Difícil aceptar los grises cuando quisiéramos respuestas en blanco y negro. Partiendo del rechazo al uso de la fuerza, la intervención militar en Libia es un error de la comunidad internacional, mas por otro lado, considerando el derecho a la vida y la libertad de los ciudadanos, la resolución aprobada por la ONU y llevada a cabo por la coalición es una medida para contrarrestar la tiranía de Gaddafi. No está fácil: el gris viene matizado por nuestros juicios y creencias, así que sólo resta zambullirse con honestidad y aceptar ciertas inconsistencias.

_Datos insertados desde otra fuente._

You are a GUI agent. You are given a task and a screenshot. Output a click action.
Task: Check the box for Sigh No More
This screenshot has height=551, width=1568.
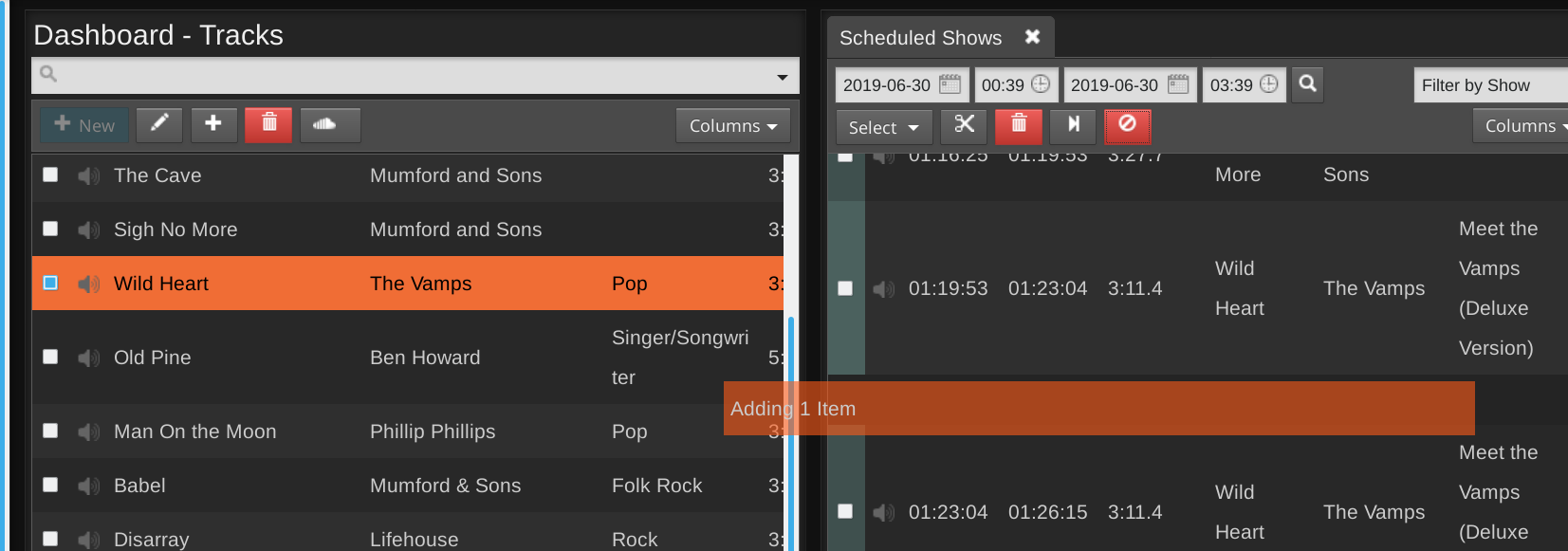point(51,230)
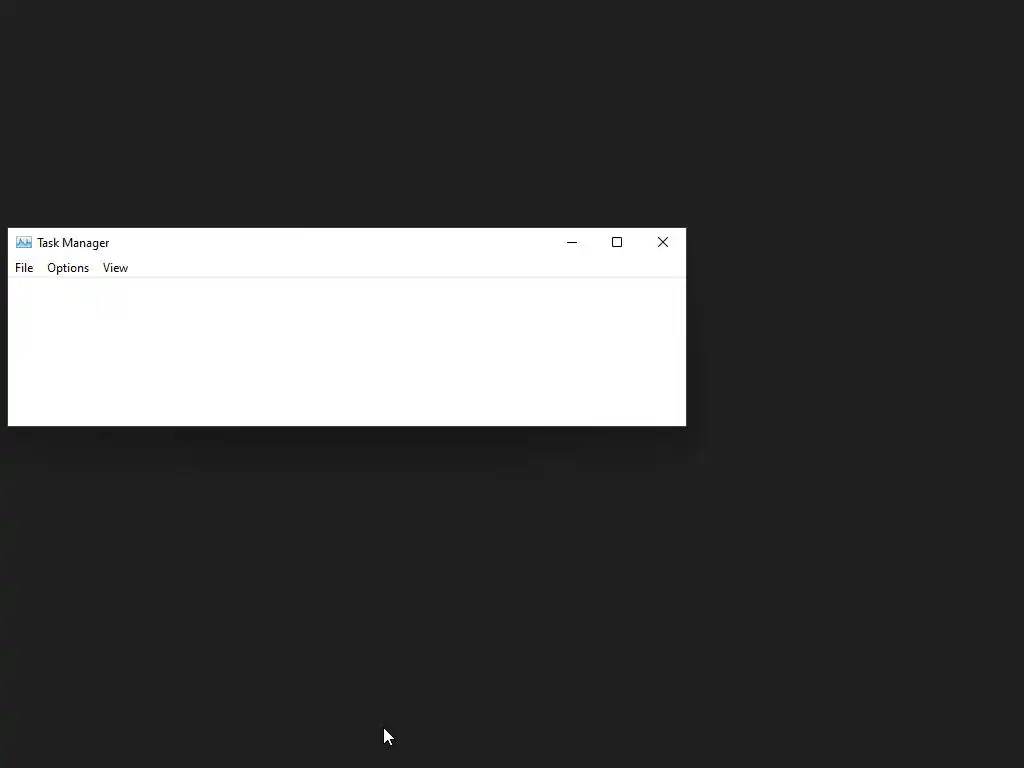Maximize the Task Manager window
The height and width of the screenshot is (768, 1024).
click(x=617, y=242)
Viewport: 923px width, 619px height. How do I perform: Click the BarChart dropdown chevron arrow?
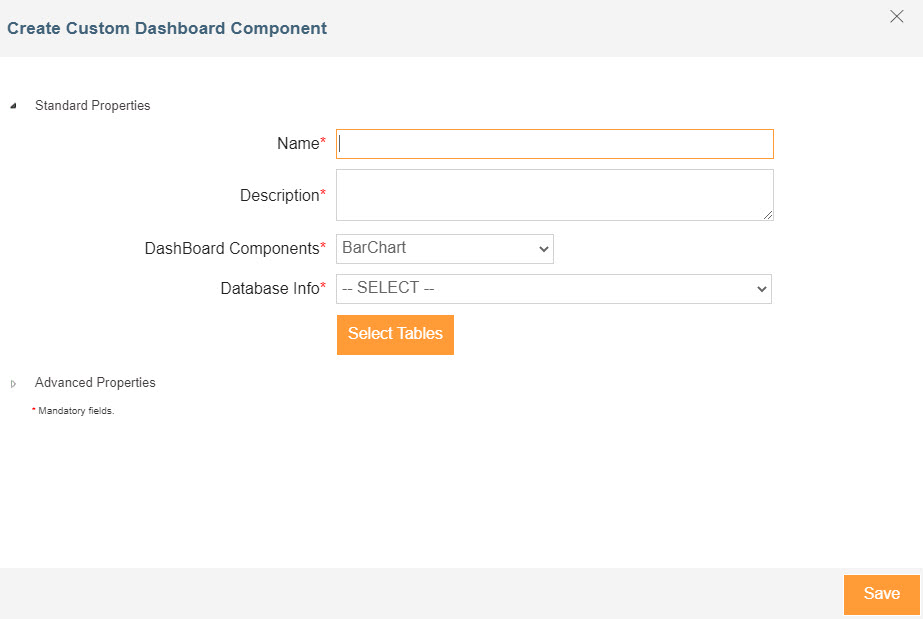point(543,249)
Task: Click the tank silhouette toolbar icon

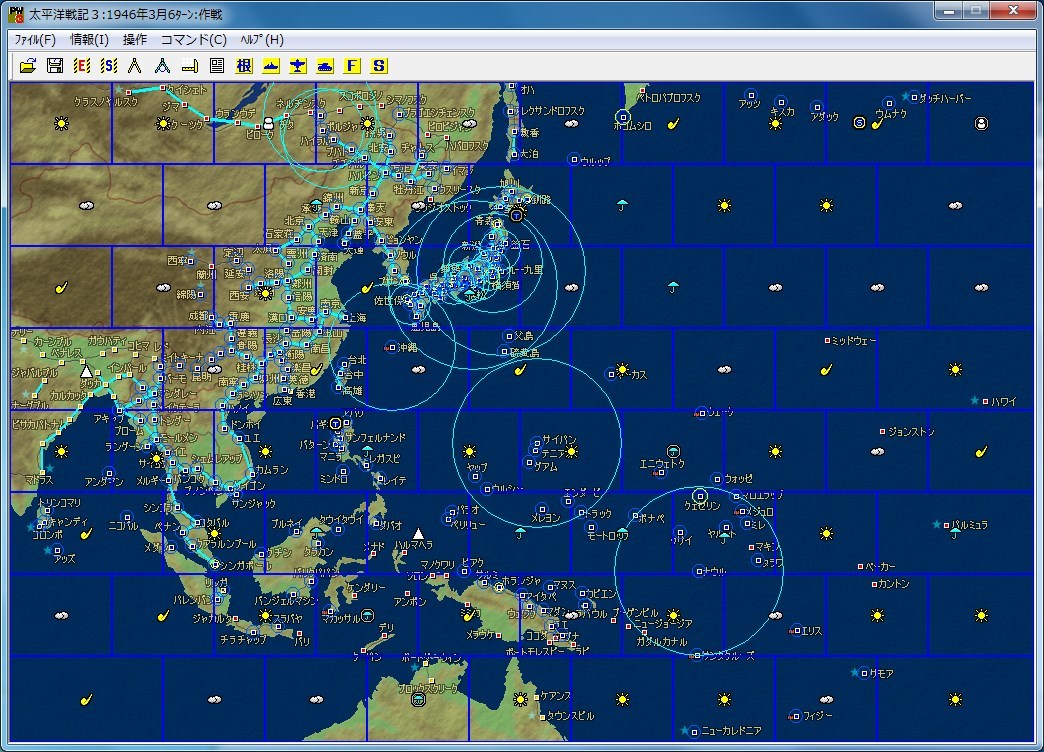Action: click(325, 66)
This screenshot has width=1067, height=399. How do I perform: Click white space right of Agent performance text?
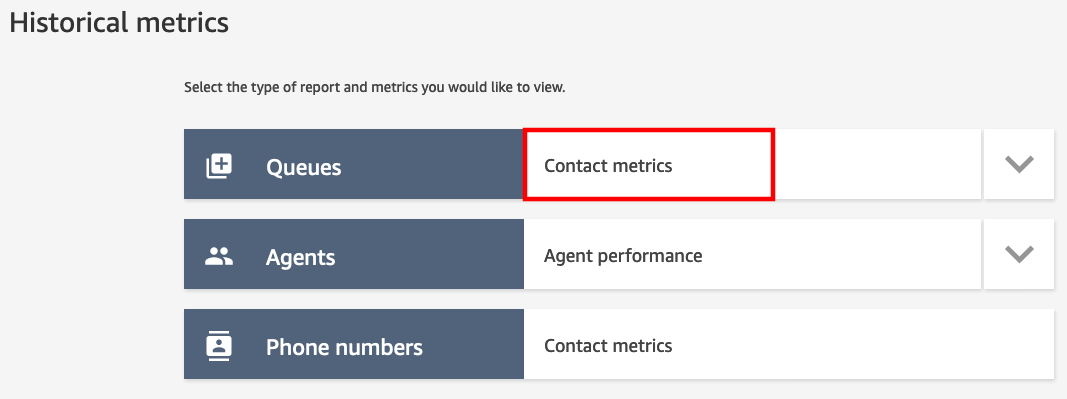click(841, 254)
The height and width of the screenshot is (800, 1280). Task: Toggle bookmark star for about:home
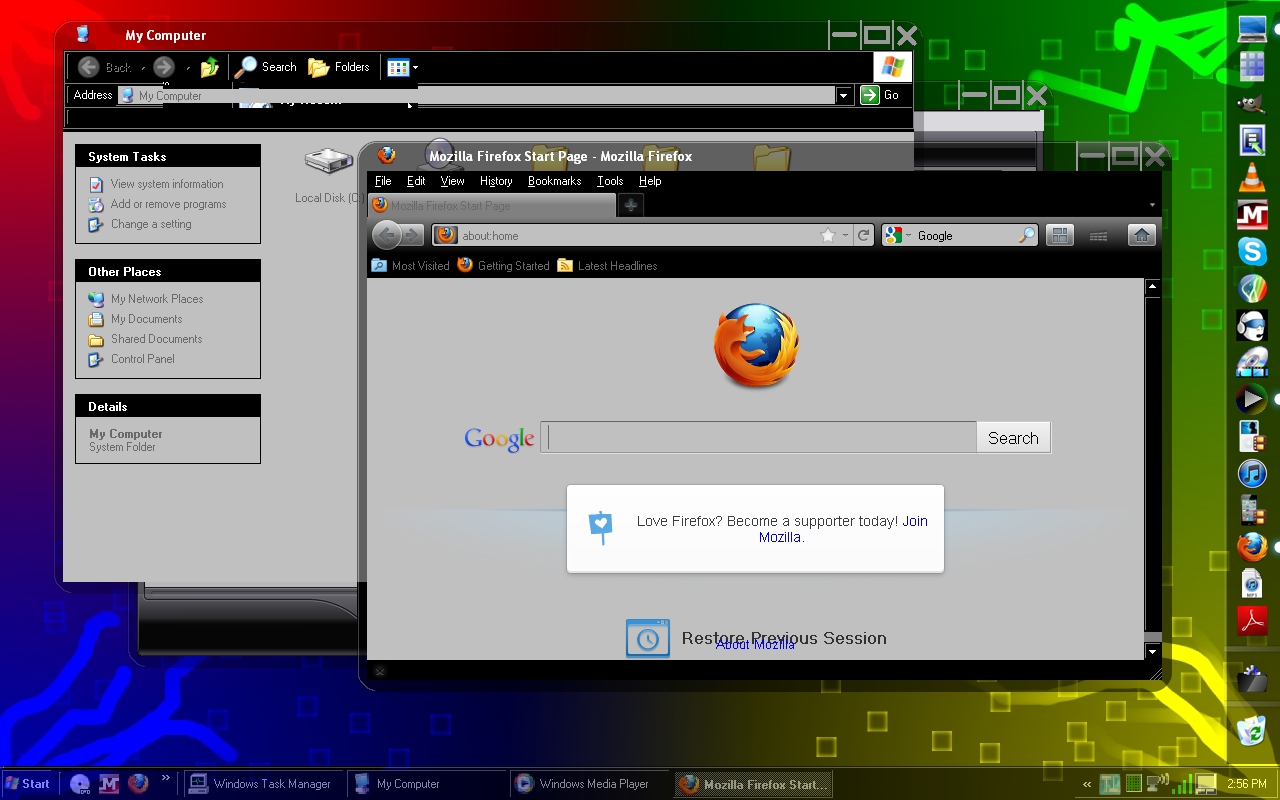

En mi opinión, la intervención ha sido el camino equivocado para enfrentar un escenario que la comunidad internacional vio florecer ante sus narices. Por años, buena parte de las mismas naciones que hoy bombardean se “metieron en la cama” con Gaddafi para hacer negocios y venderle armas. Pero a estas alturas, con una guerra civil en el contexto de las revoluciones democráticas en el mundo árabe, dar la espalda a una carnicería habría sido una equivocación mayor. El mensaje a tiranos y autócratas es que un genocidio no será tolerado… mientras ocurra en zonas de alto interés para las potencias.

 

Tampoco resta espacio para el discurso de la soberanía. Gaddafi sembró esta tempestad de balas rebeldes y misiles extranjeros, pero el final de su régimen será asunto que deben concretar los libios y no la coalición, tal y como estipula la resolución de la ONU. Por cierto, el mismo organismo que tuvo a Libia en su Comisión de DDHH hasta finales de febrero y ha dejado correr otras guerras civiles como las del Congo o Somalia. Pero allí nadie se mete.

 

Ante la realidad tal y como se nos presenta resulta difícil rechazar la intervención, pero igualmente, justificarla no es tan sencillo. Esta acción debería terminar cuanto antes, a Gaddafi deberían enjuiciarlo y los libios deberían asistir a elecciones en pocos meses. Lo sé, es más fácil decirlo que hacerlo.

 

Si algo positivo nos queda es la intensidad del debate y la conciencia, cada vez más arraigada, de las consecuencias negativas del uso de la fuerza. Además, el dilema de la intervención en Libia ha obligado a gobiernos y ciudadanos a enfrentar sus contradicciones y buscar respuestas más coherentes ante otros escenarios, sea Yemen o Bahrein. O en un futuro Corea del Norte o Zimbabwe. Y quién sabe si Venezuela.